_DO THIS_. Reproduce the part of the article below on Astrid Lindgren's "Never Violence!" from "Stephanie Streif of" up to and including "makes people think.", keeping every word unchanged.

_SOURCE DOCUMENT_.
— start —

Stephanie Müller said that it is frightening to see how well Lindgren's speech still fits in our time today. She believed that this should be read and internalized by people over and over again.

Stephanie Streif of the Badische Zeitung wrote that the little book is dedicated to "a very big, important topic": "children's rights".

Luette Lotte found that at first the book seems inconspicuous and small, but its content is deeply moving and makes people think.

=== Editions ===
- Astrid Lindgren (2014): ποτέ βία! (Pote via!, Modern Greek). Tankobon Hardcover. ISBN 9786188119314
- Astrid Lindgren (2015): 暴力は絶対だめ! (Boryoku wa zettai dame) (Japanese). Tankobon Hardcover. ISBN 9784000247894
- Astrid Lindgren (2017): Niemals Gewalt! (German). Friedrich Oetinger Verlag. ISBN 9785001140450
- Astrid Lindgren (2018): Aldrig våld! (Swedish). Astrid Lindgren Text. ISBN 9789187659133
- Astrid Lindgren (2018): Never violence! (English). Astrid Lindgren Text. ISBN 9789177737001
- Astrid Lindgren (2019): Mai violenza! (Italian). Salani. ISBN 9788893817912
- Astrid Lindgren (2019): Net nasiliju! (Russian). Belaja vorona. ISBN 9785001140450
- Astrid Lindgren (2020): Żadnej przemocy! (Polish). Zakamarki. ISBN 9788377761977
- Astrid Lindgren (2021): 폭력에 반대합니다 (Korean). Hugobooks. ISBN 9791186602621
- Astrid Lindgren (2021): ¡Violencia, jamás! (Spanish). Kókinos. ISBN 9788417742454

== Short film ==

Never Violence (original title: Niemals Gewalt) is a short film by David Aufdembrinke. It is based on the story told by Astrid Lindgren during her speech.

=== Plot ===
A boy watches his neighbor baking a strawberry cake. He steals the strawberry cake and eats it, but he is discovered by the neighbour. She brings him to his mother and tells her to punish her son. The mother tells her son to go outside and get a stick. When it gets dark, the boy is still not back. The mother runs into the forest and calls for him, but her son does not answer. Then she runs to the phone. Just when she wants to make a call, her son comes back and says that he is sorry. The mother explains that the most important thing is that he is back. The boy tells his mother he could not find a stick. Instead, he gives her a big stone. He adds that she could hurt him with that too. The mother looks at him in horror, puts the stone aside and hugs her boy. The stone is placed on the windowsill and the words "Never Violence" appear.

=== Background ===
The film crew needed more than a year to develop the film. Later the film was made with a budget of 3,000 euros, within three days in Steinberg-Haff und Emkendorf in Schleswig-Holstein. At first it was considered to relocate history to the present day. The mother should have been a single parent and should have come from a precarious situation, but that would have let into many viewers seeing violence as a problem of others. Instead, the film crew wanted to portray violence from a child's point of view. Director David Aufdembrinke explained that it is a child who does everything to gain his mother's love. He added that it was important for him to demonstrate that children who experience violence perceive it as something completely normal and pass it on to others. If violence is a strange thing for them, one can hope for a peaceful future. The film was released on the International Children's Day on 20 September 2009 by the DAGO Kinderlobby (DAGO Children's Lobby) in cooperation with the Deutsche Liga für das Kind (German League for the Child in Family and Society). These two organizations work for the rights of young people. It was the first film role for the main actor Justus Herold. In 2010, the film was shown at the Sardinia Film Festival in Sardinia. The Stiftung Kinderschutz Schweiz (Swiss Foundation for Child Protection) showed the film on their website during the international No Hitting Day.

— end —

_MATERIAL PROVIDED_.

— start —

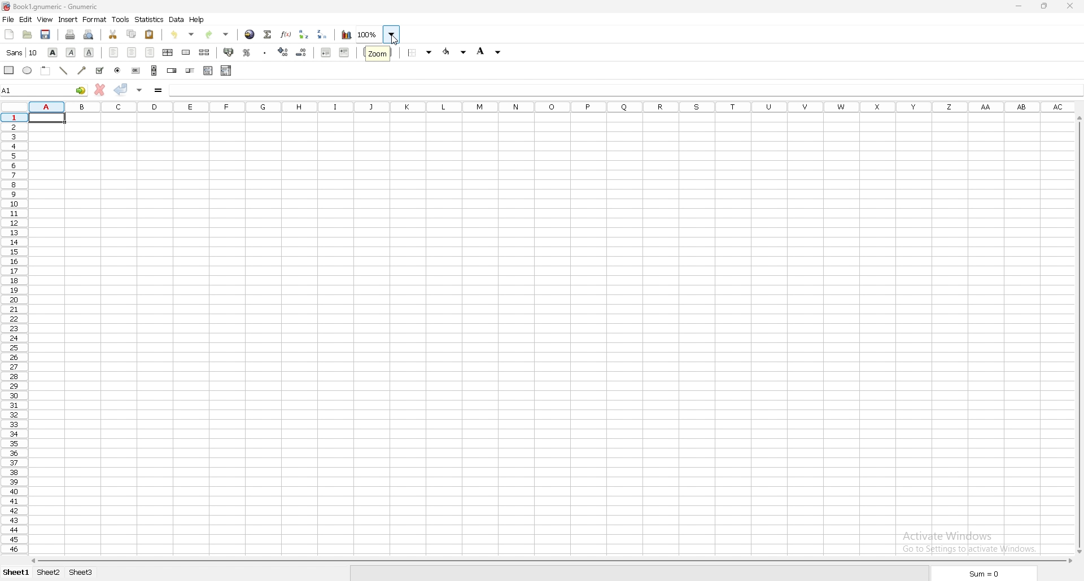 The image size is (1084, 581). What do you see at coordinates (226, 71) in the screenshot?
I see `combo box` at bounding box center [226, 71].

— end —

_EXERCISE ANSWER_.
Stephanie Streif of the Badische Zeitung wrote that the little book is dedicated to "a very big, important topic": "children's rights".

Luette Lotte found that at first the book seems inconspicuous and small, but its content is deeply moving and makes people think.